We utilized a comprehensive malaria surveillance system in three sites in Uganda with varied malaria epidemiology to measure changes in malaria metrics and mosquito exposure before and after malaria control interventions were delivered under operational conditions at the population level. The primary intervention was a national universal LLIN distribution campaign, with the goal of providing one LLIN for every two persons. The distribution campaign substantially increased LLIN coverage levels, but did not reach the universal coverage target.
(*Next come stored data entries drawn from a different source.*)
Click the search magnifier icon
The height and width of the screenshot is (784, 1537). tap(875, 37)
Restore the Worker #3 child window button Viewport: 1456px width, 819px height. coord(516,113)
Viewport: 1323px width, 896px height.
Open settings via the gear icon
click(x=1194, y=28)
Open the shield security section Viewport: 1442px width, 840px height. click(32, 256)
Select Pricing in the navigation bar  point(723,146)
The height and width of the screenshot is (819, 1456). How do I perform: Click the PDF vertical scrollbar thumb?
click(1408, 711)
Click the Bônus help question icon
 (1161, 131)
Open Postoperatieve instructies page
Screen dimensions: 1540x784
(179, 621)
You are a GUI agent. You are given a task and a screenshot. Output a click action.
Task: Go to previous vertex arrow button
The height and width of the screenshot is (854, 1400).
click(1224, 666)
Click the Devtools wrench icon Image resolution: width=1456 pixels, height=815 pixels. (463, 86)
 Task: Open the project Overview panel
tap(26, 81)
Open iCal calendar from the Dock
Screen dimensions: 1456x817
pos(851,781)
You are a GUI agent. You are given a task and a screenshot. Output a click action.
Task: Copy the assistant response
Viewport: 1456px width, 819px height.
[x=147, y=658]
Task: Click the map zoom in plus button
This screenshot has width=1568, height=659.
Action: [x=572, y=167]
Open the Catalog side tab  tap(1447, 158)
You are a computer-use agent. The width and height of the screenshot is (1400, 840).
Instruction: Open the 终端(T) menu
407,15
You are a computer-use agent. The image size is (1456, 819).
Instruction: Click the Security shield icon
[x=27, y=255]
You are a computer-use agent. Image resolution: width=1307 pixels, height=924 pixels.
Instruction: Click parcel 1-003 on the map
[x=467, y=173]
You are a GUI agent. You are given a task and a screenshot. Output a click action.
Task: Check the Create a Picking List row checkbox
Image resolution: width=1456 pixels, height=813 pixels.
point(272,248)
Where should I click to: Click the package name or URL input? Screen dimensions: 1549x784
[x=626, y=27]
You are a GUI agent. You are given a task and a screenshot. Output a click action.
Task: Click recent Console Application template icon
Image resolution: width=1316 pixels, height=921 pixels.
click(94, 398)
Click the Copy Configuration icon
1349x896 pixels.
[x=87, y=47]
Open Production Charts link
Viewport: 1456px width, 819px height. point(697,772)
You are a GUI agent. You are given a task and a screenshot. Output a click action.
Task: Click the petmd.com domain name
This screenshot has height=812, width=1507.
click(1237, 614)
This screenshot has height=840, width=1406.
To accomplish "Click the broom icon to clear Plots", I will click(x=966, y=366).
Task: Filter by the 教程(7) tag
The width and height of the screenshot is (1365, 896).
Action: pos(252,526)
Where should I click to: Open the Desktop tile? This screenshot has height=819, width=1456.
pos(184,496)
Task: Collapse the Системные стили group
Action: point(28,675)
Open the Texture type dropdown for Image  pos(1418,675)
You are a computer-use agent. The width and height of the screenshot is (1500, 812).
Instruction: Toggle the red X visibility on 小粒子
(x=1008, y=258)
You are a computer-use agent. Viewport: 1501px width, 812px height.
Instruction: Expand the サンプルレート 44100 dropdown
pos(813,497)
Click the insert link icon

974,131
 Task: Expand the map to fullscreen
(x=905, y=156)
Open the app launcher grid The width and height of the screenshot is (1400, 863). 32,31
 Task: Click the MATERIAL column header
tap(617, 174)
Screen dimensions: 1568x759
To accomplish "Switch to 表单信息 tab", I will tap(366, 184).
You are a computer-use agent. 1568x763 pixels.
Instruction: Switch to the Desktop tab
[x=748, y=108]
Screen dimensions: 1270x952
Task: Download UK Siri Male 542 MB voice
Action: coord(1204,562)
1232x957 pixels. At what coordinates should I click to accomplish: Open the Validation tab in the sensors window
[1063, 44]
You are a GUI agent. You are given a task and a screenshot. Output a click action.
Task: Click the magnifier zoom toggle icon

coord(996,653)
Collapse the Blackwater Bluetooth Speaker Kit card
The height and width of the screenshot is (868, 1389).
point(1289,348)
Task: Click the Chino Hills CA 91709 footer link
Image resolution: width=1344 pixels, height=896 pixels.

LLIN distribution was associated with modest reductions in malaria TPRs at all three sites, but the reduction reached statistical significance only in the highest transmission intensity site (Nagongera). There was a reduction in the incidence of malaria only in the medium transmission site (Kihihi) and reductions in the HBR that did not reach statistical significance at any of the sites. In contrast, in the highest transmission site (Nagongera), delivery of three rounds of IRS with the carbamate bendiocarb was associated with marked declines in all three malaria metrics. Notably, we documented high-level pyrethroid resistance among A. gambiae s.s. and A. arabiensis vectors across our study sites, which may have contributed to the limited changes seen following the distribution of LLINs. Our results suggest that IRS with non-pyrethroid insecticides is currently the most effective intervention available for reducing the burden of malaria in Uganda in areas where maximum bednet coverage is not obtained despite attempts at universal distribution.